When I was a kid, we grew up learning about the food pyramid:
But the food pyramid is no longer. As of June 2011,Â Michelle Obama rolled out the USDA’s MyPlate approach.
According to the site, the MyPlate approach consists of:
Enjoy your food, but eat less
Avoid oversized portions
Foods to Increase
Make half your plate fruits and vegetables
Make at least half your grains whole grains
Switch to fat-free or low-fat (1%) milk
Foods to Reduce
Compare sodium in foods like soup, bread, and frozen meals and choose the foods with lower numbers
Drink water instead of sugary drinks.
Mostly, eating healthy and using common sense when it comes to eating. WAY easier said than done!

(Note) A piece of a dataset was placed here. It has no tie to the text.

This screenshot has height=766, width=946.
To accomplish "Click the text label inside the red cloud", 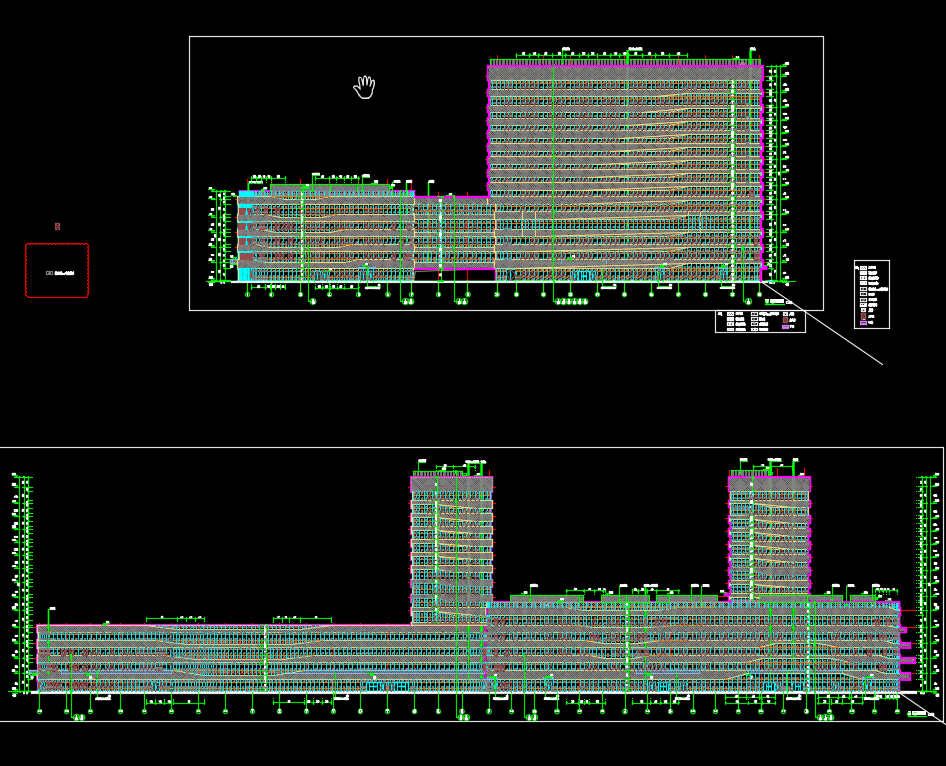I will pyautogui.click(x=58, y=271).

But the MyPlate approach does make it easy; it promotes fruits and vegetables (both cover half the circle), grains occupy an additional quarter, as well as proteins such as meat, fish and poultry. A glass of milk rests to the side. Simple, right?

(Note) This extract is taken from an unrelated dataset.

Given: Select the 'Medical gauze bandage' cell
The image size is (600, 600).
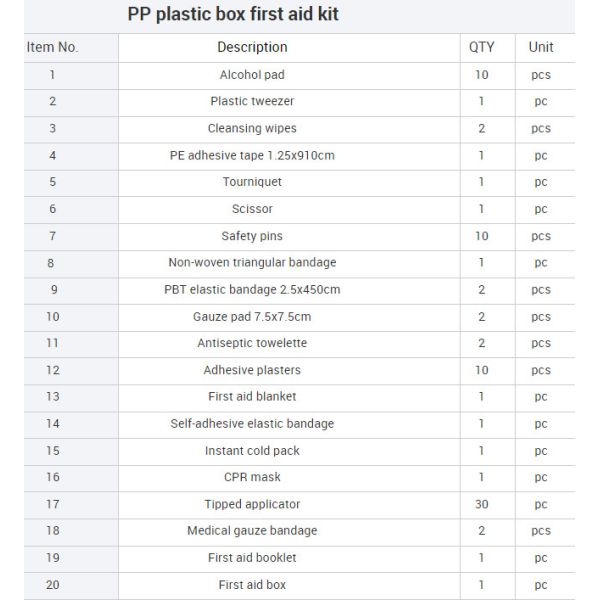Looking at the screenshot, I should tap(252, 531).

Now as a mom, trying to get all five food groups into one meal just isn’t possible most of the time. There are definitely some concerns about this approach, here’s what you should know.
Not Every Meal Has To Consist Of All Five Things
So you didn’t serve apples or bananas with your meatloaf and green beans. That’s okay. Why not make fruit a snack? Or use the milk and fruit to make a smoothie? Get creative!
Fruits and Veggies Are Worth Half The Plate
Don’t get hung up on measuring out food or even literally using a plate every time you serve your family something. Ask yourself, ‘Is half of what my kids eat everyday a fruit or a vegetable?’ That is the goal. No family or mom is perfect, and the best we can do it reach to achieve the goal.
Food Should Be Fun
I’ll be honest: if those veggies aren’t slathered in ranch, ketchup, or hummus, my kids probably won’t be interested in eating them. And that ranch dip? It’s full of fat. But you don’t need to give up fats…just use them in moderation. A tablespoon or two of dressing is fine to go with the veggies.
Treats Are Not Entirely Off Limits
Having a small dessert everyday is okay, and most of us (and definitely our kids) look forward to it. The USDA is trying to emphasize healthy foods, but there’s definitely room in even the most nutritious diet for a small treat. Try a piece chocolate or a cookie. Or what about dried fruits and homemade whipped cream? Trail mix anyone?
I have to admit I really like the MyPlate approach much better than the food pyramid. It’s simple to remember, and makes sense. I think one’s diet should be flexible and that the occasional treat is a must.
Now if only I could get my kids to agree with me on that “occasional” treat part!